The pharmaceutical industry is facing major reductions in sales as their leading products go off patent. At the same time, pharma research has been slow in developing new drugs. Almost 50% fewer drugs were brought to the market in the years from 2002 to 2006 as compared to the last five years of the 1990s.
The solution that many in the sector favour is a shift toward biotech from chemistry-based drug development. "For all our amazing advances in the last 50 years, we are still working with the tools of the first pharmaceutical revolution…using advanced chemistry to treat disease symptoms," Lilly's Taurel said in a 2003 speech.
Drug discovery research involves several steps from target identification to preclinical development. The identification of a small molecule as a modulator of protein function and the subsequent process of transforming these into a series of lead compounds are key activities in modern drug discovery.
Currently this process involves the identification and qualification of a drug target. The modulation of the target via a small molecule is thought to have a beneficial effect on the patient as the target is hypothesized to be linked to the cause or the symptoms of a given disease.
As the identification of a compound based on such a single target focuses on the activity of a compound on this target, the initial identification of hit compounds does not include a broader characterization of the compound effects on a cell. Potential side activities are only identified in later toxicity studies. Furthermore, if a target later turns out to be insufficiently qualified (e.g. involved in other essential pathways or in other tissues besides the diseased tissue), compounds developed against this target cannot move forward.
The only parameters that are available at the early stages between identifying a hit and designing a series of lead compounds are chemical properties. While these are essential characteristics for the further development (e.g. solubility), they are insufficient in providing further biological information on the effects of the molecule on the cell.
In other words, the relevant biologically data is acquired too late in the research process and can lead to the termination of compound development projects at a time when substantial resources in chemistry and biology have already been spent.

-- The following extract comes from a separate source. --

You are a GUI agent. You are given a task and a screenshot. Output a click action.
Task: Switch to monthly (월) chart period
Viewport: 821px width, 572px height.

A setting in which biologically relevant data on the effects of a compound on a cell could be obtained much earlier should prove beneficial to the overall success and length of the drug discovery and development process.

University of Linz
The group of Prof. Hochreiter applies machine learning methods to biological and medical data. The group has a solid expertise in data analysis especially for medical and biological data and has recently developed feature selection and classification methods for high-dimensional and noisy measurements which are relevant in this project. Feature selection methods for special tasks have been developed in Hochreiter's group, i.e. to identify genes belonging to certain pathways. The group has developed the leading method for microarray data preprocessing (normalization and summarization) as their method FARMS has been winner at an international challenge (http://affycomp.biostat.jhsph.edu). Hochreiter's group introduced a protocol for gene selection which obtained a world-wide reputation. These methods are currently applied in a project analyzing the gene expression profile for the choroids melanoma in collaboration with the Department of Medicine (Hematology, Oncology and Transfusion Medicine) of the University Hospital, Benjamin Franklin, Berlin. Another expertise of the institute of bioinformatics is in data bases and information systems for biological data.